• What is required: A single number is the answer here: the count of lines in the data below that include the word "will".

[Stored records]
━━━━━━━━━━━━━━━━━━━━━━━━━━━━━━
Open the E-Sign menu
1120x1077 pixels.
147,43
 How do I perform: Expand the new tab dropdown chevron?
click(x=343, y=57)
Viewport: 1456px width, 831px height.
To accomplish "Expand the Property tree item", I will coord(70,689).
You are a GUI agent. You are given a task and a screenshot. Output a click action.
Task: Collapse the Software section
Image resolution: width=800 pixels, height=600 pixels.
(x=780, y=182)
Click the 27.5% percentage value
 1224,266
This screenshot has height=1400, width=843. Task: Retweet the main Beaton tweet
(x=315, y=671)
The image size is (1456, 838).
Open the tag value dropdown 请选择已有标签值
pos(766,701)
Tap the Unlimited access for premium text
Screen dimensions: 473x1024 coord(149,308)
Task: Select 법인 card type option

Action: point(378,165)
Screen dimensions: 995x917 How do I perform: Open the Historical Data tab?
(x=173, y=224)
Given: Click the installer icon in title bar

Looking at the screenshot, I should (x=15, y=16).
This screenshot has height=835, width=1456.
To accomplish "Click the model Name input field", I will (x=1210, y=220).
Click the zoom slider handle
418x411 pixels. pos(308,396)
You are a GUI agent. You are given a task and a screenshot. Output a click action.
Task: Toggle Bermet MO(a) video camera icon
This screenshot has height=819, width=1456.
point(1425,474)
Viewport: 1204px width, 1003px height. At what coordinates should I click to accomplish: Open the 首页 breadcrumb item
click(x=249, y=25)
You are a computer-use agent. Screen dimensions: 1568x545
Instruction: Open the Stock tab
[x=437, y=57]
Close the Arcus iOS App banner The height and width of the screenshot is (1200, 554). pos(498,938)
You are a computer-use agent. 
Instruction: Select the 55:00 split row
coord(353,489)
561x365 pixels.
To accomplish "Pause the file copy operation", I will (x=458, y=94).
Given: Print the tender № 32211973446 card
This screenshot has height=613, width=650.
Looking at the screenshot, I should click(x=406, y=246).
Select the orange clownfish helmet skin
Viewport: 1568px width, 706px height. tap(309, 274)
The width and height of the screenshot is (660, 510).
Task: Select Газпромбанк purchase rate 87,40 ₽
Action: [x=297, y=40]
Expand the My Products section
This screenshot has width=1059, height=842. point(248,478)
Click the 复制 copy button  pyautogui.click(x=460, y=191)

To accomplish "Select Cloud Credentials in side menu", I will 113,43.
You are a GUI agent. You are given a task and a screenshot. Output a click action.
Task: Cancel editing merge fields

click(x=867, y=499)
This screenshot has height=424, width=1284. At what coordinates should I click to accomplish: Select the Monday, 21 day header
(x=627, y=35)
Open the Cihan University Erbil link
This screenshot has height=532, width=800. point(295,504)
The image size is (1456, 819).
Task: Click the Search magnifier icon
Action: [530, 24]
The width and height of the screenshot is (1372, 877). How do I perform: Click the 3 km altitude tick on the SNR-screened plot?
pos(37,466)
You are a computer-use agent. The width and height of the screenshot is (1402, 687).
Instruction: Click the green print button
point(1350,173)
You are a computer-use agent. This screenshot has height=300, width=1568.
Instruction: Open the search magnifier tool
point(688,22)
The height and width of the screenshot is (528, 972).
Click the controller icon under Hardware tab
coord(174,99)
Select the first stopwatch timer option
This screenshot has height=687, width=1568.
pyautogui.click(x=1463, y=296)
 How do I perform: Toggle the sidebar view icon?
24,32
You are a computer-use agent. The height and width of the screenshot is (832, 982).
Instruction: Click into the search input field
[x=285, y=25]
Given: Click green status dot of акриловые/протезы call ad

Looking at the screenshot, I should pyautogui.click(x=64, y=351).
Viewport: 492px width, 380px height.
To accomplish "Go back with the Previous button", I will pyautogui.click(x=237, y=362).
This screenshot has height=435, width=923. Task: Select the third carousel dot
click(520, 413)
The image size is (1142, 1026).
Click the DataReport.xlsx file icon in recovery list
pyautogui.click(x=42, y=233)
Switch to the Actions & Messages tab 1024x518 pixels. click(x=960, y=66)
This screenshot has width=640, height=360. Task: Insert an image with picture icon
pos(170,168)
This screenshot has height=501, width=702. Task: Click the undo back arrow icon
━━━━━━━━━━━━━━━━━━━━━━━━━━━━━━
• Task response: 5